● The problem: Report each line of the listing that carries the word "computer".

===============

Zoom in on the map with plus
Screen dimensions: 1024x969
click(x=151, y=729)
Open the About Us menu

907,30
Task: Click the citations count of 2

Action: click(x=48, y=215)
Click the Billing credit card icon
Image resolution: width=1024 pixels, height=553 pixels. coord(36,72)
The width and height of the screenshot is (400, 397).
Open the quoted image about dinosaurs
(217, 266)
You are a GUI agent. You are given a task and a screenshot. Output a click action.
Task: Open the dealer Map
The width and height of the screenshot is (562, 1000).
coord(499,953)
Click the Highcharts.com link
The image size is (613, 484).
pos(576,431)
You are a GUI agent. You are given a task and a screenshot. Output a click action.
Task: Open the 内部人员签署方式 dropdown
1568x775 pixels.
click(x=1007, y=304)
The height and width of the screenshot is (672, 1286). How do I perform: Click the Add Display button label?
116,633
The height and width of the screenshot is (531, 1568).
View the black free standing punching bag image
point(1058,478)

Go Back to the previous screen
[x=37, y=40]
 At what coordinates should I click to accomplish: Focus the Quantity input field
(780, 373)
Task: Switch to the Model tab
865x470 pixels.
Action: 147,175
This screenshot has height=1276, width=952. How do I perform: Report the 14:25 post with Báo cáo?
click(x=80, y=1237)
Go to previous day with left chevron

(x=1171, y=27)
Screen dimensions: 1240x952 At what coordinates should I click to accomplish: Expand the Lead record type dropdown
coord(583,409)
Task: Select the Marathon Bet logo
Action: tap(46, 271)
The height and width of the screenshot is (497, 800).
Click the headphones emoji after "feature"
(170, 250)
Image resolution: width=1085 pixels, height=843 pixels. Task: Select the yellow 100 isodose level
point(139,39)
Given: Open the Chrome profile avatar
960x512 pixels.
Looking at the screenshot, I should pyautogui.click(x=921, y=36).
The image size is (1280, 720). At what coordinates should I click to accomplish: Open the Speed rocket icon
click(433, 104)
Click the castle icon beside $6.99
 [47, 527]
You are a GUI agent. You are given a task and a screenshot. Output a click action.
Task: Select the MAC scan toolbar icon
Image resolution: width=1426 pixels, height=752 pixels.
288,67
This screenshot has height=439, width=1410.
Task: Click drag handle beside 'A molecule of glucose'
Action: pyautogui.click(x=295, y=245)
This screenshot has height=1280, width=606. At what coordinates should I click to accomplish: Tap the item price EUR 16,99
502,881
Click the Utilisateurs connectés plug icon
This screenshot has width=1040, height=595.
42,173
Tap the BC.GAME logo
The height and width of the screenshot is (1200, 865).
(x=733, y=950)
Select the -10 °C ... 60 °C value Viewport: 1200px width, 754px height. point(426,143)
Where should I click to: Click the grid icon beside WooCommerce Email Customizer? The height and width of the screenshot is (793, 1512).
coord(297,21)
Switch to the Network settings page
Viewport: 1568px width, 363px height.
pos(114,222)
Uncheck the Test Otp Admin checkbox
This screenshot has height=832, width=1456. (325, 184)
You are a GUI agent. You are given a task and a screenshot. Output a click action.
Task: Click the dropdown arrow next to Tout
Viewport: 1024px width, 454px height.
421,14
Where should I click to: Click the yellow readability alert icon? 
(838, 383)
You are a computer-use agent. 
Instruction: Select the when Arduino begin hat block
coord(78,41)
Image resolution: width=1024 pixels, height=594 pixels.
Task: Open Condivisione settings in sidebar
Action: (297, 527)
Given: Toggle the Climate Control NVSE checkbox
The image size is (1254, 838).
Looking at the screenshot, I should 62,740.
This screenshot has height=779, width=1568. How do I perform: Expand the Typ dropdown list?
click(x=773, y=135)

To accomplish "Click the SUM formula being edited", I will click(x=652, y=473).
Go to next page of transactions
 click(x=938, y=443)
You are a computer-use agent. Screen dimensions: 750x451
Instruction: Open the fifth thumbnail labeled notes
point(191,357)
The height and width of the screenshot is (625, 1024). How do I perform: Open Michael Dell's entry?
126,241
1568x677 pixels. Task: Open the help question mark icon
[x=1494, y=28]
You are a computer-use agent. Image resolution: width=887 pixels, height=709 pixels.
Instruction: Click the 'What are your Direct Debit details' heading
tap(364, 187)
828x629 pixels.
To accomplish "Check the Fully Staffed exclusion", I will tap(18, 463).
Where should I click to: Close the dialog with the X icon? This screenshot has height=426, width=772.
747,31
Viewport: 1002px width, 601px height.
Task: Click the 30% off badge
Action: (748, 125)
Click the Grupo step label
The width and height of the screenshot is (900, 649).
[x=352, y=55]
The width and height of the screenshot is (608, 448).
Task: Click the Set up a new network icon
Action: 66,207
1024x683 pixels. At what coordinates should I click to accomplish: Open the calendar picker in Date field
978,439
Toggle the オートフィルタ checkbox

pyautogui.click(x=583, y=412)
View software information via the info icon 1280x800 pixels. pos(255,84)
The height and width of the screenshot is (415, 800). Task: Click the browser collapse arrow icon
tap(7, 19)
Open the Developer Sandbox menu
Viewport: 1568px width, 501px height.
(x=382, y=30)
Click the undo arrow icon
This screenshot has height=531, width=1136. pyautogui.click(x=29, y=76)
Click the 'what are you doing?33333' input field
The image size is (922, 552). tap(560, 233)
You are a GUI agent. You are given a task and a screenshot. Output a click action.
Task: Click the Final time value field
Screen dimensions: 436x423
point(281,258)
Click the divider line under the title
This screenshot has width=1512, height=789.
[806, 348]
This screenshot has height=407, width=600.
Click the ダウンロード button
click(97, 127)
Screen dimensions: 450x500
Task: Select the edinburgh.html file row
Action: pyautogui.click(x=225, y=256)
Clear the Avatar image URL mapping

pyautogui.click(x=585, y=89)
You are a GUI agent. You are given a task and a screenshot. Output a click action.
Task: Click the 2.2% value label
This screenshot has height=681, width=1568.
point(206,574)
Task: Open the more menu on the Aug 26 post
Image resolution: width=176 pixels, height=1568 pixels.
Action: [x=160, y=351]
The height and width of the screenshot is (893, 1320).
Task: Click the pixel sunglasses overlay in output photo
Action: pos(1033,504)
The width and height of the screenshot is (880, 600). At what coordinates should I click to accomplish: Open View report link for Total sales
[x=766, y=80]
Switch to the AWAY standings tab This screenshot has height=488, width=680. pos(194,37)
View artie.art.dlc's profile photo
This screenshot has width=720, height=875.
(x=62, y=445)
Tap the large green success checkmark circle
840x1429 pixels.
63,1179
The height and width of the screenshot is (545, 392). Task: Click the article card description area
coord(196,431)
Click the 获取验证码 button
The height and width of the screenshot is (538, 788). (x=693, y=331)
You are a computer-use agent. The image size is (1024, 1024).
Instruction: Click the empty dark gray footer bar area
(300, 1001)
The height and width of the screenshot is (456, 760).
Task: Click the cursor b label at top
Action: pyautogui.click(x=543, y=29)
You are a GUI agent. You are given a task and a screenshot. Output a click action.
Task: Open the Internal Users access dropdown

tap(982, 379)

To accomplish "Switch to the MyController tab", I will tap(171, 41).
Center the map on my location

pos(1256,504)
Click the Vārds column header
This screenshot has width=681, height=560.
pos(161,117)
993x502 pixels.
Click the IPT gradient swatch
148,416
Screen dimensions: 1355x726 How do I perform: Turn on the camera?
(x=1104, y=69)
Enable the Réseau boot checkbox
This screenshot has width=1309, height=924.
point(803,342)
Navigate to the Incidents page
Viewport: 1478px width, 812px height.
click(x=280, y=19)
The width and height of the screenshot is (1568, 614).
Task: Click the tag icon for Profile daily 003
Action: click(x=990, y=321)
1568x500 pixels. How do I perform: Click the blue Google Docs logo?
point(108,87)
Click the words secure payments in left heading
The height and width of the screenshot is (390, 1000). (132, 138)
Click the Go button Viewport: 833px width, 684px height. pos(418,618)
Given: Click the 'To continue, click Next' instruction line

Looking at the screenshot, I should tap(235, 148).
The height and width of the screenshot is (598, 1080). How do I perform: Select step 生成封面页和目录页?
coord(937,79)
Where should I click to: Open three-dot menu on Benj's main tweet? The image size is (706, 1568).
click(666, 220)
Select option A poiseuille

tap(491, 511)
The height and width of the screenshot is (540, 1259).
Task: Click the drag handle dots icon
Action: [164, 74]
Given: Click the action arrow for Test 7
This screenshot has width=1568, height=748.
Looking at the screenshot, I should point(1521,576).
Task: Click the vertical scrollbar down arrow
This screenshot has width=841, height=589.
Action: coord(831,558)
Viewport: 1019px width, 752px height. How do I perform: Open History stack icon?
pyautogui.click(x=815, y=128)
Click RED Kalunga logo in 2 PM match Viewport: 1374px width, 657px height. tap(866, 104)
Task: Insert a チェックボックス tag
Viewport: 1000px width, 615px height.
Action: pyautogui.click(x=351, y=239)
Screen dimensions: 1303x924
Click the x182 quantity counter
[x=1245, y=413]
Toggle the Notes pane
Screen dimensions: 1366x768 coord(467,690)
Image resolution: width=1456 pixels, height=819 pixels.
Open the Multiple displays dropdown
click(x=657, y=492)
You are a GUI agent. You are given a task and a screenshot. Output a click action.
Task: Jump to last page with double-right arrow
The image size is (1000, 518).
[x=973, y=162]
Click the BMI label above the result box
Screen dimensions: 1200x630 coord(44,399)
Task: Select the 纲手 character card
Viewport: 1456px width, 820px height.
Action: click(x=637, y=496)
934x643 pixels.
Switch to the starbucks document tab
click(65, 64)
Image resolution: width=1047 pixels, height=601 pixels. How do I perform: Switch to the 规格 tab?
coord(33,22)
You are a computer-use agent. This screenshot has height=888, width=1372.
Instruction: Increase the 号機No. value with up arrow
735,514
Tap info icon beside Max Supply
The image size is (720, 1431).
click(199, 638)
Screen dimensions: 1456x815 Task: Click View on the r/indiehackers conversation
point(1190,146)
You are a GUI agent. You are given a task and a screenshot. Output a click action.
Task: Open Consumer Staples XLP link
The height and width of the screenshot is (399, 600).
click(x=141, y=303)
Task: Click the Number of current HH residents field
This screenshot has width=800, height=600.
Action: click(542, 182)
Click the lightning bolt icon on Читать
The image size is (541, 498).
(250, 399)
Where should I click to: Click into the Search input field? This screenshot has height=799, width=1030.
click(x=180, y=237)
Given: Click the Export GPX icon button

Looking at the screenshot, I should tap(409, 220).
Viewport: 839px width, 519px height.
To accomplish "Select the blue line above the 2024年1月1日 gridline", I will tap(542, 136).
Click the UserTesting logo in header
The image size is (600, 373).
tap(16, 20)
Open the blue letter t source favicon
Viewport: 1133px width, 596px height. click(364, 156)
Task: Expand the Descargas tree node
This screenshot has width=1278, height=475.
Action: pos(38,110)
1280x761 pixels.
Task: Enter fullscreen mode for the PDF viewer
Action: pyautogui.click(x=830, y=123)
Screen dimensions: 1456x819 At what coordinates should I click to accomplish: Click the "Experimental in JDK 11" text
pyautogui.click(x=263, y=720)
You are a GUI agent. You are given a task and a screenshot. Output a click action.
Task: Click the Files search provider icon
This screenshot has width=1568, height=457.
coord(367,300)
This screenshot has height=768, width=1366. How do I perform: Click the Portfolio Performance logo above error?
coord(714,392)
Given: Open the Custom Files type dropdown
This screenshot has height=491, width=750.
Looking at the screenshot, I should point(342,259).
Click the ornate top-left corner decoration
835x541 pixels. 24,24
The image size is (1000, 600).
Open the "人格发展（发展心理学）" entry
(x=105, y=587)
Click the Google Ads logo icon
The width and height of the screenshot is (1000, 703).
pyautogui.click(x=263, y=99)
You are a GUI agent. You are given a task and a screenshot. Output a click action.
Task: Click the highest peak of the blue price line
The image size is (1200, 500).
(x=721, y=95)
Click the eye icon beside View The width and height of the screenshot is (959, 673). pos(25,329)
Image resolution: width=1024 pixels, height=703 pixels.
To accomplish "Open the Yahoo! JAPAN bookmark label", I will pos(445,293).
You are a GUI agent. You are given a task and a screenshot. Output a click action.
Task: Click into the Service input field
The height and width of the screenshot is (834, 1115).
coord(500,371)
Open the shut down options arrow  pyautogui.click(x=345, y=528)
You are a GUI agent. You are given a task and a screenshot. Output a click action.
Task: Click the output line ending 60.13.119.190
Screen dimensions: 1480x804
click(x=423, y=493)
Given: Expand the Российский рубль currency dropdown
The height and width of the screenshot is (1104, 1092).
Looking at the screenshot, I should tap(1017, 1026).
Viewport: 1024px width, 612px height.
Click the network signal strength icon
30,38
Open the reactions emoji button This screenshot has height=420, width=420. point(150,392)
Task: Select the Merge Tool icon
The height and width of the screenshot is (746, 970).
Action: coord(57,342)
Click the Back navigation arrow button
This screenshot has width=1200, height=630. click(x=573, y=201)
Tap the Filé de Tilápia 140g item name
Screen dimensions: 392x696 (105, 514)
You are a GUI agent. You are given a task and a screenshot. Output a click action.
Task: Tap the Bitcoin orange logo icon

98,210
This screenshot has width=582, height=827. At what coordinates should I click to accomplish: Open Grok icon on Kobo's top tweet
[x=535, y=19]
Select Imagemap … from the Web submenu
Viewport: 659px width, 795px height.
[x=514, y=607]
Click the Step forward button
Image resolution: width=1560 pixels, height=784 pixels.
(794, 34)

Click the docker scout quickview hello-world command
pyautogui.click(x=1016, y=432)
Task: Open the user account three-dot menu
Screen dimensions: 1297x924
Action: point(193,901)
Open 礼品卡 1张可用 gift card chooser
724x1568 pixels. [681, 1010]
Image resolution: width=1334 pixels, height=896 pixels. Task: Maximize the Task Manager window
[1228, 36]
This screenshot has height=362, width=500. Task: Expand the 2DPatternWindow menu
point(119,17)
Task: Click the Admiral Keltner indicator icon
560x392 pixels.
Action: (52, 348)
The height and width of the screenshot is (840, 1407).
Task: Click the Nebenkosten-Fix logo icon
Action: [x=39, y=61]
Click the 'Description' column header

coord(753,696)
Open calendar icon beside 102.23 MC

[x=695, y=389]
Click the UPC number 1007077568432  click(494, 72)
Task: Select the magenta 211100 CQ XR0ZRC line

===============

● Task output:
You are a computer-use agent. 
You are a computer-use agent. Screen dimensions: 750x451
You are a computer-use agent. Image resolution: width=887 pixels, height=709 pixels.
You are a computer-use agent. The image size is (1024, 1024).
You are a computer-use agent. This screenshot has height=888, width=1372.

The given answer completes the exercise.